Je me suis invité chez Claudie. Puisqu’elle se vantait à diverses reprises de faire si bien la cuisine et que je l’avais invité chez moi un certain nombre de fois sans que jamais elle le fasse en retour ces dernières années, je n’ai pas hésité à faire valoir ces talents culinaires — que je lui connaissais déjà d’ailleurs — pour qu’elle veuille m’honorer d’un repas.

Je vais donc chez elle pour la première fois depuis une douzaine d’années. J’avais appris que l’espace de la salle à manger — où nous avons si souvent dîné, où elle mangeait avec Florence si souvent aussi — est resté taboué depuis sa rupture avec Florence, que dorénavant elle mange devant la table basse de son salon qui lui sert aussi de bureau. Quand j’arrive, elle a enfermé le chat dans ladite salle à manger.

Faute d’une cuisine somptuaire, elle a préparé une excellente quiche aux poireaux, lardons et endives. De mon côté, j’ai apporté un dessert. Nous dînons donc, elle sur un tabouret bas, moi dans le canapé, sur la petite table du salon.

 

Je vérifie à nouveau l’excellente mémoire de Claudie.

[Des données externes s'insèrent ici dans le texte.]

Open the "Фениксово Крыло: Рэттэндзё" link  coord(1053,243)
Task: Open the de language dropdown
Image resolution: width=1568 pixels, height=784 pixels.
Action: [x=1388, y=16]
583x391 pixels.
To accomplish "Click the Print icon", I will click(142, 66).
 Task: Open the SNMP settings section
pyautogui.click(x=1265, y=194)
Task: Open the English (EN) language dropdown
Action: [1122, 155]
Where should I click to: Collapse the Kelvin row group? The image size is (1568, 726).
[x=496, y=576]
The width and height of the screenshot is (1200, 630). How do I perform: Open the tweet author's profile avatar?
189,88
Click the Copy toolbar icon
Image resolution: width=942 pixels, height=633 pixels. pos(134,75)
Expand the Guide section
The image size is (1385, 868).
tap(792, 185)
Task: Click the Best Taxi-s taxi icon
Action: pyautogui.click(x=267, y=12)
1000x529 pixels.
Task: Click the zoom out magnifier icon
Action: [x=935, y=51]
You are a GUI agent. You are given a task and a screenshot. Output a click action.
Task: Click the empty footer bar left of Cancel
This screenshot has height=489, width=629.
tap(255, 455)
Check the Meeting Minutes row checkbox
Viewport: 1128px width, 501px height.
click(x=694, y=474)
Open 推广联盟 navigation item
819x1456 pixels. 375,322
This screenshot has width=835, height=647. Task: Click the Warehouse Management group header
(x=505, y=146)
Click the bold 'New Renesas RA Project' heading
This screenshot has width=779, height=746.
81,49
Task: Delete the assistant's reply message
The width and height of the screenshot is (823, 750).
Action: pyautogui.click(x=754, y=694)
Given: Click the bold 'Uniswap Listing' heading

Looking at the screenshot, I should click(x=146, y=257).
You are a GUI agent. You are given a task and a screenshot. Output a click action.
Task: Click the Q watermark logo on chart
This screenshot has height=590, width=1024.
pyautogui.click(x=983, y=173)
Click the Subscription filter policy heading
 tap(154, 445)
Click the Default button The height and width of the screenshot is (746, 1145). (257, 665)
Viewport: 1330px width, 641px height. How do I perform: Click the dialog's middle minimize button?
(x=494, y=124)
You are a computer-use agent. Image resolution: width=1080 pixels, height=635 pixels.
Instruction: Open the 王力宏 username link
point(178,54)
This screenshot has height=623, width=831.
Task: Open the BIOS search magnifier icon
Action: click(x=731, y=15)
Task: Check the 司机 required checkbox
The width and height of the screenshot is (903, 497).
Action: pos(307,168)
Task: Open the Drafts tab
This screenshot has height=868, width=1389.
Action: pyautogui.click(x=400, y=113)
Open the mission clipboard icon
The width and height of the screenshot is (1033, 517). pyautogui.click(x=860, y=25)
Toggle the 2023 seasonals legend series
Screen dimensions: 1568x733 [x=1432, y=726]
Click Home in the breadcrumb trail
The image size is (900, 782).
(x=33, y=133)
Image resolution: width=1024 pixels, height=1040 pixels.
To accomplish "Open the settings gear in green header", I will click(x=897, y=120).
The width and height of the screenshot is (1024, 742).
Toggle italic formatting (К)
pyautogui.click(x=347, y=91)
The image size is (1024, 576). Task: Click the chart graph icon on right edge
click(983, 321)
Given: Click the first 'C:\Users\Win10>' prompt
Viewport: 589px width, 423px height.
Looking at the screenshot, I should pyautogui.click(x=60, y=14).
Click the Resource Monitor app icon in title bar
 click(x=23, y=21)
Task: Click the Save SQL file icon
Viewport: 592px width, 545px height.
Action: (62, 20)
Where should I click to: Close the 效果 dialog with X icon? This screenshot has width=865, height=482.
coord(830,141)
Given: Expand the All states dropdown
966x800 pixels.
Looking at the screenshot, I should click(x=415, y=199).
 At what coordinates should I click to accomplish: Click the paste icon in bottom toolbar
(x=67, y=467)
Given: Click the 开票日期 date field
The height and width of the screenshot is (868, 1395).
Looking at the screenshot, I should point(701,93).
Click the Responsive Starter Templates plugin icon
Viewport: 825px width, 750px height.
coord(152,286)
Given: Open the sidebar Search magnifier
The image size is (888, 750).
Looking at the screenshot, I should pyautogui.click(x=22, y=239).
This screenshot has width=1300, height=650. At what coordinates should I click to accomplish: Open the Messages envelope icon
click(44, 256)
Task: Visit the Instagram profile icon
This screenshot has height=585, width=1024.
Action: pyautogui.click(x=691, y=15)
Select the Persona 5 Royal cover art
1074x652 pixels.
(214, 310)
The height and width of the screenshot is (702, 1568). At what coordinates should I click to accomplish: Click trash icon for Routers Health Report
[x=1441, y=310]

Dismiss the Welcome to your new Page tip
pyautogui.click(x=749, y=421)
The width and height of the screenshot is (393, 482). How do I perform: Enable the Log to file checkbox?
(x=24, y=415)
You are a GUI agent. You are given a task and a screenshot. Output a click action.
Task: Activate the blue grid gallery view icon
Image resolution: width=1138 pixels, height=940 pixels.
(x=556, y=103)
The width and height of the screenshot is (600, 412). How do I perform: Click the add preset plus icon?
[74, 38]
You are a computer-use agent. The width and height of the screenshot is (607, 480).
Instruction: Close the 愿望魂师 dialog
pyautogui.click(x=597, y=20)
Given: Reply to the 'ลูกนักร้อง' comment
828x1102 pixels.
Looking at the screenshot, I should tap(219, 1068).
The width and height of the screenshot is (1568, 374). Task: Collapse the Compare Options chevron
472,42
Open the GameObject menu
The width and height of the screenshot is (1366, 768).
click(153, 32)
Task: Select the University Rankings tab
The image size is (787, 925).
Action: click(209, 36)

J’avais oublié, en effet, ce qu’elle me raconte : visitant ensemble l’appartement où elle habite aujourd’hui, j’aurais proposé au propriétaire d’alors de lui vendre également la cour et la transformer en un espace privatif, afin d’éviter des allées et venues des autres propriétaires, voire qu’ils s’y installent… (J’avais projeté — de cela, je me souviens bien en revanche — l’aménagement d’une porte-fenêtre qui ouvrirait sur ladite cour au moyen de deux ou trois marches depuis la cuisine, travaux qu’elle n’a jamais entrepris entre-temps…)

Elle me montre la cuisine intégrée qu’elle a « conçue sur mesure » et qu’a élaborée un menuisier dont elle vante les compétences hors-pair, ainsi que, installés par un autre artisan tout aussi hautement recommandable, les doubles-vitrages et crémones de fenêtres blanches et dorées, que, pour ma part, je trouve assez laides et prétentieuses.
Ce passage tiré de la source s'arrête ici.